Previous studies indicated that AFP can enhance the expansion of LCSCs by activating the PI3K/Akt signaling pathway (39, 40). To investigate the impact of AFP on LCSCs, researchers measured the AFP expression in HCC cells firstly, then demonstrated that AFP not only facilitates the expression of proteins associated with cell reprogramming but also promotes the expression of LCSCs markers, including CD44, CD133, and EpCAM. Further analyses revealed that AFP can induce the malignant transformation of liver cells by activating the PI3K/AKT signaling pathway, thereby stimulating the expression of reprogramming-related proteins and oncogenes and inducing the generation of stem cells (39) (Figure 2). Simultaneously, several studies have demonstrated that AFP can accelerate liver cancer progression by upregulating LCSC markers K19 and CXCR4 (Figure 2) (41–44). It has also been suggested that AFP-induced tumor stem cells can secrete AFP (43). LCSCs-derived AFP can facilitate immune evasion by regulating the behavior of crucial immune cells in liver cancer cells. Consequently, it has been suggested that AFP can serve as a biomarker for LCSCs (44). AFP primarily facilitates stem cell expansion and preserves stemness. These effects enhance the survival and metastatic potential of LCSCs, thereby fostering the initiation and progression of HCC. Subsequent investigations should elucidate the precise mechanism underlying the interaction between AFP and LCSCs and explore intervention approaches targeting AFP to enhance the treatment effect of liver cancer.

Figure 2

Figure 2 AFP can promote the expansion of LCSCs. AFP upregulates the expression of CD133/CD44 and EPCAM by activating the PI3K/AKT signaling pathway, thereby promoting the expansion of LCSCs. In addition, AFP can directly upregulate the expression of LCSCs marker proteins K19 and CXCR4 to accelerate liver cancer progression.

3.2 AFP can inhibit the phagocytic ability of HCC-associated macrophages

A significant number of macrophages infiltrate the tumor stroma, referred to as tumor-associated macrophages (TAMs) (45). Experimental evidence indicated that TAMs possess immune regulatory functions and are closely associated with tumor growth and progression (46–48). Tumor cell-derived chemokines, such as CCL2-8 and VEGF, can attract macrophages into the TME and facilitate their differentiation into the M2 phenotype, thereby promoting tumor progression (49). TAMs play a crucial role in the malignant progression of HCC (50–52).

Previous studies have demonstrated that purified human recombinant AFP protein can prevent the phagocytosis of chicken red blood cells by macrophages. Downregulation of AFP dampens this inhibitory effect. Subsequent studies have elucidated that AFP can impede the phagocytic activity of macrophages toward hepatoma cells and other tumor cells through its interaction with macrophage receptors (53–55).

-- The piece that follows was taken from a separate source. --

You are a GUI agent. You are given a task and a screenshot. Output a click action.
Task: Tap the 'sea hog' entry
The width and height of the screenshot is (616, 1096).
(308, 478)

A recent study demonstrated that AFP can affect the function of macrophages in phagocytizing liver cancer cells by inducing the polarization of TAMs (55). This study employed human monocytic leukemia cells (THP-1) and monocytes from healthy donors to measure the effect of AFP on macrophage phenotype and phagocytosis. Their findings revealed that AFP can facilitate the polarization of macrophages toward the M2 phenotype and undermine the phagocytic ability of M1 macrophages toward liver cancer cells. Further analyses revealed that this process is related to the activation of the PI3K/Akt signaling pathway. Therefore, AFP is a key cytokine that inhibits liver cancer cell phagocytosis by macrophages (54).

The effect of AFP on TAMs is multifaceted. It is involved in the initiation and progression of HCC, thus holding significant implications for the design of immunotherapeutic approaches for HCC. Nevertheless, research into the influence of AFP on TAMs remains nascent. Further elucidation of the mechanisms involved in the interaction between AFP and TAMs and potential intervention strategies can undoubtedly enhance the clinical efficacy of immunotherapy for liver cancer.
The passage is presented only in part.